Ahem. So it's been a while. And I shall speak to that absence and its underlying excuses (generally unpleasant particulars, yadda) at some point. But for now, let us let bygones be bygones and focus on cookies, shall we?

There's this guy, Paul, who is not only handsome and hilarious with great taste in left-hand jewelry (insert *bling* sound effect here,) but also an incredibly hardworking part of the family funeral business. After an especially trying string of long days and interrupted nights, this dude deserved some damn cookies in his life.

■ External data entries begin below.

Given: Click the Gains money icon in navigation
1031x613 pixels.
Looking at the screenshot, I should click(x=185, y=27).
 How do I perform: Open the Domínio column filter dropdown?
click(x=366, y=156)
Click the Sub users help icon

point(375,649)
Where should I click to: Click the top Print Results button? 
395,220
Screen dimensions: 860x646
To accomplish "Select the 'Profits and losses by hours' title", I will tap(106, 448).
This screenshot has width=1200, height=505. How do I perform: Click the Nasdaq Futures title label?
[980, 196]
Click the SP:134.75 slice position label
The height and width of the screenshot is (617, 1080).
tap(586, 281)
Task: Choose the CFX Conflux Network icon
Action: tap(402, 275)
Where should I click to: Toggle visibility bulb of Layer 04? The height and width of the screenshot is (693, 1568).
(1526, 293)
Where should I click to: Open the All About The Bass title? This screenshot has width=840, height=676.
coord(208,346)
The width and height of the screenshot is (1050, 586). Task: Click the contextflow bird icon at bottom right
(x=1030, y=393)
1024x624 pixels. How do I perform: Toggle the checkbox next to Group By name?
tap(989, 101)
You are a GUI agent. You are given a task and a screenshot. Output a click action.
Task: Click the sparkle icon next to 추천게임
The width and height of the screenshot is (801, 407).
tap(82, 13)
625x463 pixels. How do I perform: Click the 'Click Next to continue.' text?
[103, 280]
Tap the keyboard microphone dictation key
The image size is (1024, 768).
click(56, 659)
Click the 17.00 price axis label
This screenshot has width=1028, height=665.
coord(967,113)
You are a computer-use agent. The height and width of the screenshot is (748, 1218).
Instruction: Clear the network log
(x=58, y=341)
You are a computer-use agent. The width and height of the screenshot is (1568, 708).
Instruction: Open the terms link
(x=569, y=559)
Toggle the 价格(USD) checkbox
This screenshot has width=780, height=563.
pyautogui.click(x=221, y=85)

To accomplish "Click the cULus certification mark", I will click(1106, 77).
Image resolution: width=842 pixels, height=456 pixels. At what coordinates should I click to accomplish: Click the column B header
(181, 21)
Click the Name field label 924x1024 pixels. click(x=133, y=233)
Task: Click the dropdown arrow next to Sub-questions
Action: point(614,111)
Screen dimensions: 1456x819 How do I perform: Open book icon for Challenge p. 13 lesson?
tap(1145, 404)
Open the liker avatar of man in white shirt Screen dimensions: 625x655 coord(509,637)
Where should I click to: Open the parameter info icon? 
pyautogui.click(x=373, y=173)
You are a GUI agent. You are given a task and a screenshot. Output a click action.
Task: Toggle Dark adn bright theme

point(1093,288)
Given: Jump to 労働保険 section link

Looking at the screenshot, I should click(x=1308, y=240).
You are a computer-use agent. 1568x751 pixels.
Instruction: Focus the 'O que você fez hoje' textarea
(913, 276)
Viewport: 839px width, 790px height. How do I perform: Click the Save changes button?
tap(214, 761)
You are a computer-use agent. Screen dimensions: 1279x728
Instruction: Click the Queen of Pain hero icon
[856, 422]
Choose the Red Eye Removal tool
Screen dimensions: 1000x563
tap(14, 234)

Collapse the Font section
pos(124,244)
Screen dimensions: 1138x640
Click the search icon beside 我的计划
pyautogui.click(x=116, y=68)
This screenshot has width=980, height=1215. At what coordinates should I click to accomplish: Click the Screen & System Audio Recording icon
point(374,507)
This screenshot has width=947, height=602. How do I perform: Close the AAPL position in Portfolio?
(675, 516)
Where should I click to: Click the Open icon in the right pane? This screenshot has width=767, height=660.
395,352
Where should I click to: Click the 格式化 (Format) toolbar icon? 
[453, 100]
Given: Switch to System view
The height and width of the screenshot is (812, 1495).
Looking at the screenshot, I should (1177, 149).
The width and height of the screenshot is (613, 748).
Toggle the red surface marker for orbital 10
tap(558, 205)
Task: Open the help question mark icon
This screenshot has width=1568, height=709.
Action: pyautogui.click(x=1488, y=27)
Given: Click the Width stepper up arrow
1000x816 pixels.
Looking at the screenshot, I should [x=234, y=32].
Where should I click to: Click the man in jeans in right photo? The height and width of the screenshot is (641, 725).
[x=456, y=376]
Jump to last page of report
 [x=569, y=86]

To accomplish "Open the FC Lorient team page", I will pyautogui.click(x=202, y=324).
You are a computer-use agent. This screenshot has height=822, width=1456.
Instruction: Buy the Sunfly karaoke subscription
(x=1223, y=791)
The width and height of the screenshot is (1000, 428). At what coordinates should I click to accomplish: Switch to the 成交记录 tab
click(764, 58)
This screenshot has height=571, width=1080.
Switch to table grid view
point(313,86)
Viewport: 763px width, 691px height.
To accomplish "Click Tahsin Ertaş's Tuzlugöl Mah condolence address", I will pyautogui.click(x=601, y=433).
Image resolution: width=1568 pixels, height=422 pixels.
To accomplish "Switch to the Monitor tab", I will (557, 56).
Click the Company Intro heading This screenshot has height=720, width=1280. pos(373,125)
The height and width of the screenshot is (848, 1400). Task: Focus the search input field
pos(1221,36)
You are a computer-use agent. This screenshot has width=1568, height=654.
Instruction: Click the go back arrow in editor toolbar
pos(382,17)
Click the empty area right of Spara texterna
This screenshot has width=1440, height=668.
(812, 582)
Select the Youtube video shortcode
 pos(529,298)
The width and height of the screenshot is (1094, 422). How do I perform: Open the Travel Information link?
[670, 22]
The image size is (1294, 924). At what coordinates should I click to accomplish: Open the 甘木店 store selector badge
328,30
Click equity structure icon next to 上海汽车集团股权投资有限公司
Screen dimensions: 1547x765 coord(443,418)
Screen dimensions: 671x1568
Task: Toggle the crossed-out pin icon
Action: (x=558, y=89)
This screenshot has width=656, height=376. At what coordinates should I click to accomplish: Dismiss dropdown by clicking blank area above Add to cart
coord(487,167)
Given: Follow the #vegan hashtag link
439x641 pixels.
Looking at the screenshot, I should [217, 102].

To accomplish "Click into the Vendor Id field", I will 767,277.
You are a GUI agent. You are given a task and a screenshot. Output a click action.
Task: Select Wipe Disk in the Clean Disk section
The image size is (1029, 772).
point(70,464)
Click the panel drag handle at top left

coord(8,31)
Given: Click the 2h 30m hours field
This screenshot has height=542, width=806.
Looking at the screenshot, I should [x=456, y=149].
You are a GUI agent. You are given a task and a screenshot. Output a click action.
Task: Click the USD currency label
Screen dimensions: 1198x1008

Enter your lovely and currently unemployed narrator.

Peanut Butter Cookies with Reese's Chunks Like Woah
(Recipe modified from Amy Sedaris' fantabulous I Like You)

Acquire:
1 stick unsalted butter
1/2 cup sugar
1/2 cup brown sugar
1 egg
1 teaspoon vanilla
3/4 cup peanut butter
1/2 teaspoon salt
1/2 teaspoon baking soda
1 1/2 cups flour
~A lot of Reese's cups (squatty, not the flat sort)

Get the oven cranked to 350. Add the moist stuff together, beating the egg into melty butter. Add the dry stuff to that...or whatever - don't be fussy, just get it cookie doughy. Unwrap and chop up a seemingly excessive amount of Reese's cups; sprinkle into dough and mix well together.

Grease up your cookie sheets with shortening and spoon what you think is a decent amount of cookie into their respective cookie spaces. (You might have to wrangle them into themselves a bit, but don't bother worrying about too much spreading room.) I personally can't call a peanut butter cookie without fork marks on top oven-ready, but you won't be graded on that part.

Check them at about 11 minutes, and probably put them back in for another four or five, depending upon the brownness of the edges and firmness. (Do I really need to tell you these things, guys? Feedback welcomed.)

Upon delivery, Paul came up for air to moan a very appreciative thank you after four or five disappeared down the gullet, so I'm tallying Operation Delicious Stress Relief as a success. While your sweethearts likely don't deal with the deceased and their bereaved on a daily basis, it can't hurt for you to also show some love by whipping up a batch. Well, unless they're allergic to peanuts. Or eggs. Or are obese. Or diabetic.